What gives? Science tells us that there are gases that contribute to the “greenhouse effect,” which traps heat that would otherwise escape from Earth’s atmosphere and keeps it circulating, creating a warming effect. These greenhouse gases (GHGs) include water vapor, nitrous oxide, carbon dioxide and methane.

NASA calls GHGs “a blanket around the Earth” – presumably for their ability to smother, not snuggle – and highlights the Intergovernmental Panel on Climate Change’s conclusion that there’s a greater than 95 percent chance that human-produced GHGs “have caused much of the observed increase in Earth’s temperature over the past 50 years.”

Each GHG plays a role in the greenhouse effect, but methane, the primary component of natural gas, has an outsized impact. While methane is present in lower quantities than carbon dioxide in the atmosphere, it packs a bigger punch: it has 86 times the warming potential of carbon dioxide over a period of 20 years.

For investors, methane’s powerful warming potential intensifies concerns are:

  • First, methane emissions can expose companies to reputational and/or market share risk by reducing the environmental advantages of natural gas over other carbon-intensive fuels such as coal. Some estimate the environmental benefit threshold for methane is a leakage rate of merely 3.2 percent, after which point natural gas may lose its environmental edge.

  • Second, methane emissions generally represent lost product resulting from imperfect systems that fail to bring natural gas to market: somewhere along the value chain, in extraction, transportation, storage or processing, the product leaves the system.
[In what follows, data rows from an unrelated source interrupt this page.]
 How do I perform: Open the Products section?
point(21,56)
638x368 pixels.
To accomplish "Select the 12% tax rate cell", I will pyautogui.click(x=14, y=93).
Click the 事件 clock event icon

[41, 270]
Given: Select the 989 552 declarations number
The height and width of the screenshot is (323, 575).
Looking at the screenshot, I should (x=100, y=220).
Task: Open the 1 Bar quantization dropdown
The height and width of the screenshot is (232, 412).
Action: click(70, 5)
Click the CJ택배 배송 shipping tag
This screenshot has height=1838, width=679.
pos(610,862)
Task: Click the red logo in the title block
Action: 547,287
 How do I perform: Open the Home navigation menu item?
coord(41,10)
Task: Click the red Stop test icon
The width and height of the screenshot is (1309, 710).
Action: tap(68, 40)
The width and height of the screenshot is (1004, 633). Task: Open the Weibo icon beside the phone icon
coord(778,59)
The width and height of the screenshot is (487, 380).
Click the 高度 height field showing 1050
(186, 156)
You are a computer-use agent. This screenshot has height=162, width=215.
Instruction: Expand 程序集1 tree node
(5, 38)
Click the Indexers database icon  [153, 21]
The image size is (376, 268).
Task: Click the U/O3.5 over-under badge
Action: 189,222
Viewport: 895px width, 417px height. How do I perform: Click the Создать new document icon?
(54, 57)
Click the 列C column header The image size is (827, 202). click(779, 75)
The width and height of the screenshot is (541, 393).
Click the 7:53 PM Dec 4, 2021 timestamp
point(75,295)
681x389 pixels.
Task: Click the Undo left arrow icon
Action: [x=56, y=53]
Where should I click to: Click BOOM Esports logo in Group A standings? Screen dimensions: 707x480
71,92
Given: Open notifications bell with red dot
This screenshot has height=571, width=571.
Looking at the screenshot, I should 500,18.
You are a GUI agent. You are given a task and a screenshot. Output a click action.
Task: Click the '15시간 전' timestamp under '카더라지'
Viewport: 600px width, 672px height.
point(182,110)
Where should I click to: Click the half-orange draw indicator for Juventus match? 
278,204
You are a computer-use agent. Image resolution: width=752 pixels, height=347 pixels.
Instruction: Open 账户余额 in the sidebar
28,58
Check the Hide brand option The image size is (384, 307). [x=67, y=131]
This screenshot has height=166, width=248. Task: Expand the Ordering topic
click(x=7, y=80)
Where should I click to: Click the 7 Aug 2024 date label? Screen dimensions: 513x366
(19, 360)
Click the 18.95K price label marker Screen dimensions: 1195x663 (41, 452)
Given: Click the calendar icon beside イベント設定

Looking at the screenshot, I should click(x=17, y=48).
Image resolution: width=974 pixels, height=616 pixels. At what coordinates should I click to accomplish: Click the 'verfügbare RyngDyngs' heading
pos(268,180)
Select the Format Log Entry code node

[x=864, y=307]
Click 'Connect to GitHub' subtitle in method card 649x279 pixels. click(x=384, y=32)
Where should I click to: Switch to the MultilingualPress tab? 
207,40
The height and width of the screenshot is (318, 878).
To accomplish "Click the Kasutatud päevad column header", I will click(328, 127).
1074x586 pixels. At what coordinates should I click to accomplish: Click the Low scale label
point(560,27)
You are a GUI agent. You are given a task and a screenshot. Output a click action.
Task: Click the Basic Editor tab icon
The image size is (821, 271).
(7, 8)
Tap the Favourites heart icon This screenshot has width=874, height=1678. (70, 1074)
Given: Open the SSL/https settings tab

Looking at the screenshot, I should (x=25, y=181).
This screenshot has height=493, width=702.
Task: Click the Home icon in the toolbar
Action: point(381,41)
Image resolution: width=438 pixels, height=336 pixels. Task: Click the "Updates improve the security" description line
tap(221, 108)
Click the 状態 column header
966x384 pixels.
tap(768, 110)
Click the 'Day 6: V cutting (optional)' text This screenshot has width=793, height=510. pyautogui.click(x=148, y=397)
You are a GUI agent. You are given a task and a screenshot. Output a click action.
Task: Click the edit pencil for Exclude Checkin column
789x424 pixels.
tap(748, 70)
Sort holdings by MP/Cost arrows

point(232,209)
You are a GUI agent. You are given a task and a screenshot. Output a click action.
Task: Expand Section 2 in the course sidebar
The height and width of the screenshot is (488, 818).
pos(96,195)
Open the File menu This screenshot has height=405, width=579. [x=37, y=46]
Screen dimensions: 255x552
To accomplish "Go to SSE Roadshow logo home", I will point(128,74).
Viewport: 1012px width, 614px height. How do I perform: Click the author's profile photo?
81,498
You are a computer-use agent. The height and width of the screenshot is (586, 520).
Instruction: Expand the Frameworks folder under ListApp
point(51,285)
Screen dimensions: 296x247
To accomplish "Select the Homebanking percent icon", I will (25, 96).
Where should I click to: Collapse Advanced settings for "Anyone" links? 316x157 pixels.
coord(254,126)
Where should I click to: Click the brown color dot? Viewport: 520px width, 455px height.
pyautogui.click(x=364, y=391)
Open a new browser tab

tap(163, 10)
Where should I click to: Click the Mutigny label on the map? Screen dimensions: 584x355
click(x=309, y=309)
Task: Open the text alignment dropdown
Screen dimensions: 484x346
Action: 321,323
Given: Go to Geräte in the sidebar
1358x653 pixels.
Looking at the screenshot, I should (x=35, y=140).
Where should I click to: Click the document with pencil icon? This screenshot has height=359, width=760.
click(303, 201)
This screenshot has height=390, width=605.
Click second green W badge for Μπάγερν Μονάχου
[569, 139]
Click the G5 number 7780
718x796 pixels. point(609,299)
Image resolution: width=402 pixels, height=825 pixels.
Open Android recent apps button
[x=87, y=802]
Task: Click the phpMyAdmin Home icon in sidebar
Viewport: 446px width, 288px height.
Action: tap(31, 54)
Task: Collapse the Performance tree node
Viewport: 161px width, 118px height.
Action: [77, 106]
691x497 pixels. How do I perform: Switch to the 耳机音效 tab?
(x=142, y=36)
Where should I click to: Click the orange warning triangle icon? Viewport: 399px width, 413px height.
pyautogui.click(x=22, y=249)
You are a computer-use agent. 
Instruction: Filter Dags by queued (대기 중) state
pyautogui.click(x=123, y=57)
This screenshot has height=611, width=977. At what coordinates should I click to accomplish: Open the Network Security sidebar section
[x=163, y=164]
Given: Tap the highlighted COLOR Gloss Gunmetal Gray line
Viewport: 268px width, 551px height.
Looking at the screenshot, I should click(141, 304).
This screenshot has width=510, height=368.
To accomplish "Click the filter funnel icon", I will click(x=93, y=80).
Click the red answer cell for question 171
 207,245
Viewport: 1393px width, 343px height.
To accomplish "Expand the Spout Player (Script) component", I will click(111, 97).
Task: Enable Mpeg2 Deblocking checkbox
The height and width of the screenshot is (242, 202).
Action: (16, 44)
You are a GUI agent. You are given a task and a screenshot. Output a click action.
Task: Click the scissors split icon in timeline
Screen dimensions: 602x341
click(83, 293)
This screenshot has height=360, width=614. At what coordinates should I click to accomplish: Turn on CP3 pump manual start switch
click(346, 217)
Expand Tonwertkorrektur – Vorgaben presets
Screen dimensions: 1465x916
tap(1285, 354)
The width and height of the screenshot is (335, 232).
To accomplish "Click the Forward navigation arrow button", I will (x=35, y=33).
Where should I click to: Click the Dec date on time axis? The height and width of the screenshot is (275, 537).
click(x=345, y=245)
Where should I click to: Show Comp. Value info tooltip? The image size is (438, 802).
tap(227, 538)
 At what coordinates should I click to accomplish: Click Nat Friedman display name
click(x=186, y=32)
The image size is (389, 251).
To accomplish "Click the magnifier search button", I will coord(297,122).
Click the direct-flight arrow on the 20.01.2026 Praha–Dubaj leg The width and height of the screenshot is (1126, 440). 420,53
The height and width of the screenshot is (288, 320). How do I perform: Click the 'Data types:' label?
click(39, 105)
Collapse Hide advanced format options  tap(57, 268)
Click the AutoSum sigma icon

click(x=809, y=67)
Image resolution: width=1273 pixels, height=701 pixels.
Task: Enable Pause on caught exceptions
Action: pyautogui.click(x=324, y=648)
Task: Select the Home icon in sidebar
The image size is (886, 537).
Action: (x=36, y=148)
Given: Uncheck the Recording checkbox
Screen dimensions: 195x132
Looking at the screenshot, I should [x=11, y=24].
This possibly leads to environmental damage and risks shareholder value. One study estimated that the “sector loses $30 billion globally each year from leaked or vented methane at oil and gas facilities.”

  • Third, though companies may assert “compliance with existing laws and regulations,” regulatory compliance does not necessarily ensure sufficient management of emissions. Considering current political trends, it seems likelier that regulations will be retracted rather than drafted, weakened rather than enforced. We believe that inattention on the policy level does not indicate an absence of risk on the operational, environmental, or investment levels. Regardless, minimum regulatory compliance will not help investors identify leaders or innovators.

Methane as Risk; Methane as Opportunity

You’ve heard the phrase, ‘canaries in the coal mine?’ It is tied to methane: Before technology existed to warn miners about the presence of dangerous gases such as odorless, colorless methane, canaries were the detectors. The question, “Is methane present?” was answered with: “is the canary still breathing?”

If you want to keep the canaries singing, you may wish to support strong methane management systems by supporting proposals that encourage companies to manage emissions transparently and reduce them ambitiously. That is what companies situated to lead in a lower-carbon future can do, to the benefit of their investors.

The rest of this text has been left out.